The Japanese yen fell in Asian markets on Friday against a basket of major and minor currencies, deepening losses for the third consecutive day against the US dollar and hitting its lowest level in eight weeks. It is heading toward its biggest weekly loss in nearly two and a half months, as selling pressure on the currency continues in the foreign exchange market.
Data showed that core inflation in Tokyo held steady below economists expectations in September, underscoring continued easing of inflationary pressures on Bank of Japan policymakers. As a result, the likelihood of a rate hike in October has declined.
Price Overview
USD/JPY rose by more than 0.1% to 149.96, the highest since August 1, from todays opening level of 149.79, after touching a low of 149.33.

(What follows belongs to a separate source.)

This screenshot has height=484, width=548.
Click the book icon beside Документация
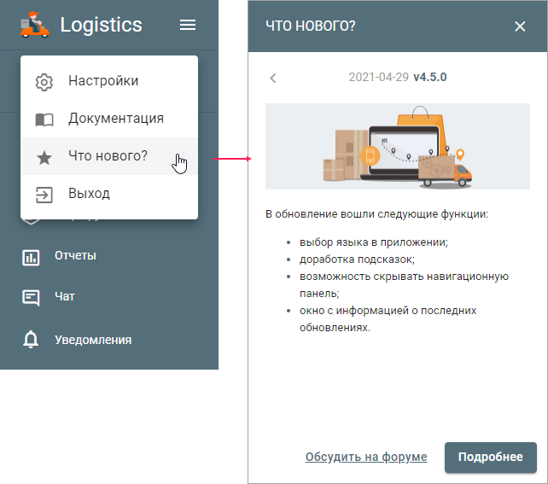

The yen ended Thursday down 0.6% against the dollar, its second straight daily decline, as strong US economic data reduced expectations of a Fed rate cut in October.
Weekly Trading
Over the course of this week, which officially concludes at todays settlement, the yen is down about 1.35% against the US dollar, on track for a fifth consecutive weekly loss and its biggest weekly drop since early July.
This worst weekly performance in two and a half months is attributed to political uncertainty in Japan as well as the US dollars strength and rising US yields, supported by strong economic data and Federal Reserve commentary.
Tokyo Core Inflation
Data released today in Japan showed Tokyos core consumer price index rising 2.5% in September, below market expectations of 2.8%. The index also rose 2.5% in August, the slowest pace since March.
Undoubtedly, stable prices reduce inflationary pressures on Bank of Japan policymakers, lowering the chances of rate hikes in Japan this year.
Japanese Interest Rates
Following the above data, market pricing for a 25-basis-point rate hike by the Bank of Japan in October fell from 50% to 35%.
To reprice those expectations, investors are awaiting further data on inflation, unemployment, and wages in Japan.